■ Exercise inputs
+--

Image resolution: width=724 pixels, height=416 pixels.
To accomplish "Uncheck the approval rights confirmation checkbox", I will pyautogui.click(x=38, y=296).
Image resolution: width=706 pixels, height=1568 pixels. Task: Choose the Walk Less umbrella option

+--

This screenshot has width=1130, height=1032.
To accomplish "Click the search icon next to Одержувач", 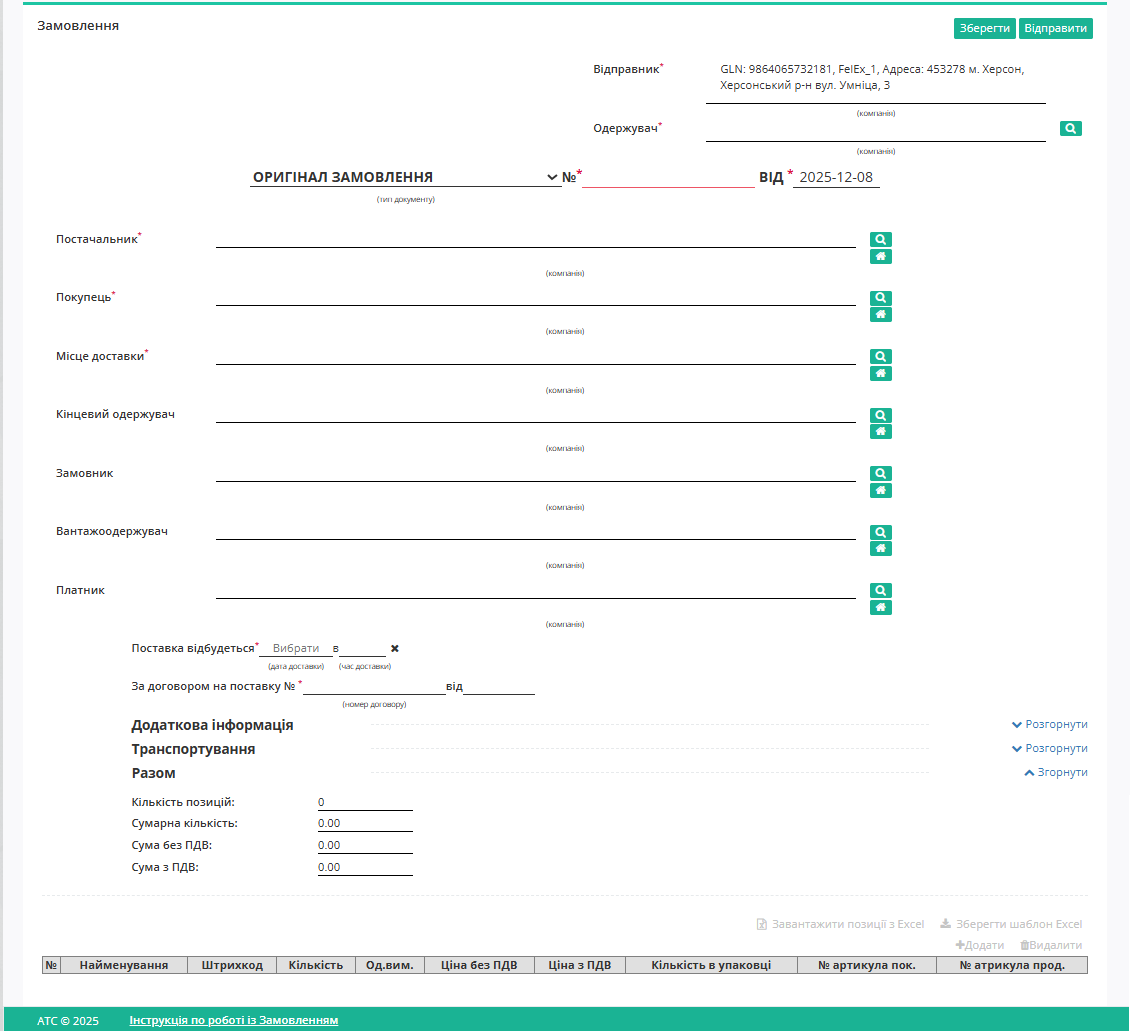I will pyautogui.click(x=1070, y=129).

+--

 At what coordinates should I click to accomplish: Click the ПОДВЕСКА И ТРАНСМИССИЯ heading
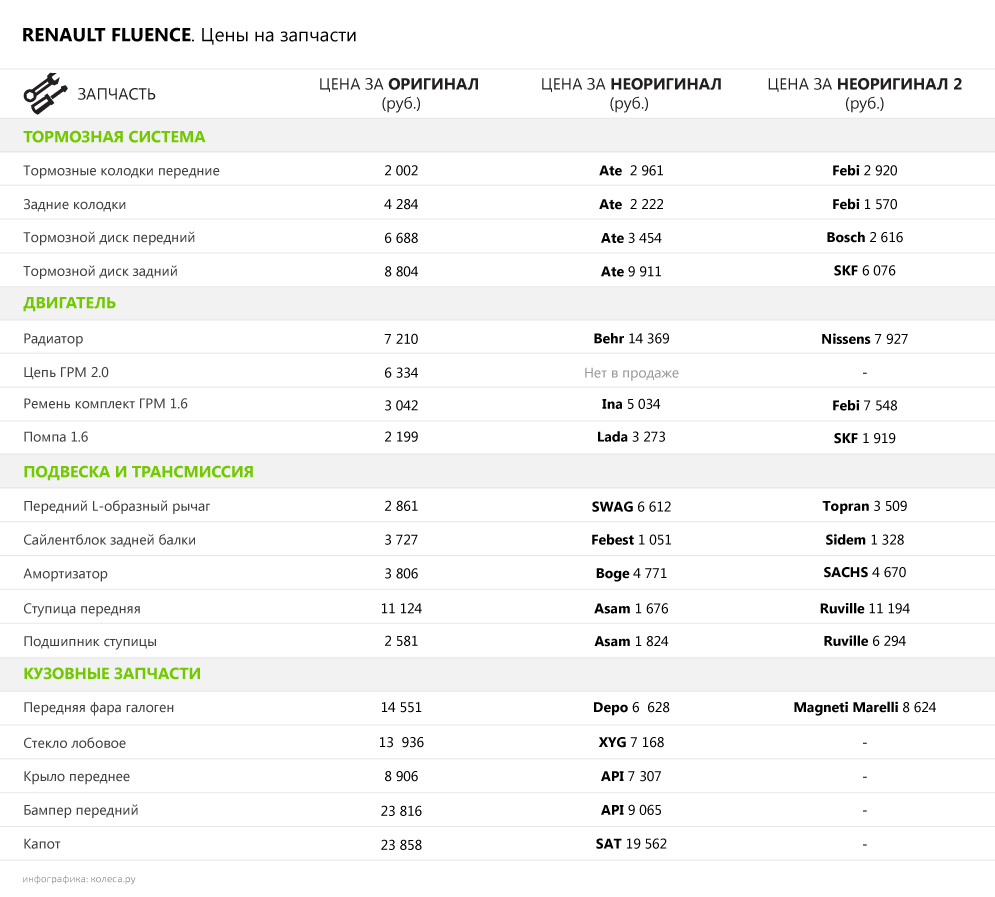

+--

■ Problem details
Only the lines from the one containing "Image resolution: width=724" through the one containing "Image resolution: width=706" are to be retyped, both boundary lines included, with no other material.

■ Exercise output
Image resolution: width=724 pixels, height=416 pixels.
To accomplish "Uncheck the approval rights confirmation checkbox", I will pyautogui.click(x=38, y=296).
Image resolution: width=706 pixels, height=1568 pixels. Task: Choose the Walk Less umbrella option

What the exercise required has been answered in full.